** BEGIN Records shown **

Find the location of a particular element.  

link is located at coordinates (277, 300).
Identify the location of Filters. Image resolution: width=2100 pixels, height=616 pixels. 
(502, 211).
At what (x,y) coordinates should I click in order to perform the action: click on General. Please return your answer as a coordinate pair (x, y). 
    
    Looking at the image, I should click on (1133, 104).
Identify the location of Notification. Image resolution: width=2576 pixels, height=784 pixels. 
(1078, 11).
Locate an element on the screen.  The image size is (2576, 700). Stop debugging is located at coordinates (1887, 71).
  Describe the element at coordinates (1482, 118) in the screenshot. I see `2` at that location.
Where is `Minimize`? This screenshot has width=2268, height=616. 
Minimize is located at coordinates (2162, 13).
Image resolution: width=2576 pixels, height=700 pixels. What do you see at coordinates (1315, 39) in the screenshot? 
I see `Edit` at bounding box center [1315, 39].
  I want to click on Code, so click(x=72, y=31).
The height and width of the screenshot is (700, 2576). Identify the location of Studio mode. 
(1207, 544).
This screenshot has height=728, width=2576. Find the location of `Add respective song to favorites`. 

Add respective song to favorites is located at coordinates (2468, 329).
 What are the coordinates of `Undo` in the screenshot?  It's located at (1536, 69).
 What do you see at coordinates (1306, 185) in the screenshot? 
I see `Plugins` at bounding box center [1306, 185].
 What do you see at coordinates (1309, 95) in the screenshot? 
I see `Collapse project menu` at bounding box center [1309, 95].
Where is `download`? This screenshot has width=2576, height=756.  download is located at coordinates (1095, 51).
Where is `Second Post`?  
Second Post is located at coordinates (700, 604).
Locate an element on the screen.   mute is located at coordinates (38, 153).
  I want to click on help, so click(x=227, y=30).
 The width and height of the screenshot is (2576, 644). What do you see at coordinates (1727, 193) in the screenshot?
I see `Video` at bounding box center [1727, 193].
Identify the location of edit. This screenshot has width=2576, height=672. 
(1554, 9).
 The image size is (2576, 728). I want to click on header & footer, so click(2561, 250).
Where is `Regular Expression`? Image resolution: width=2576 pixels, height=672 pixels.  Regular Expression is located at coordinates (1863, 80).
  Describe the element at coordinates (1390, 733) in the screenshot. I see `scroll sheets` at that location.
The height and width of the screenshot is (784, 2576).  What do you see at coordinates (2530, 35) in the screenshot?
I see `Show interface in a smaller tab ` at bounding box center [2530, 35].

** END Records shown **

## Task requirements
Which lines of the listing above contain the string "resolution", with case matching exactly? Find them and copy each one in full.

## Task solution
Identify the location of Filters. Image resolution: width=2100 pixels, height=616 pixels. 
Identify the location of Notification. Image resolution: width=2576 pixels, height=784 pixels. 
Image resolution: width=2576 pixels, height=700 pixels. What do you see at coordinates (1315, 39) in the screenshot? 
Where is `Regular Expression`? Image resolution: width=2576 pixels, height=672 pixels.  Regular Expression is located at coordinates (1863, 80).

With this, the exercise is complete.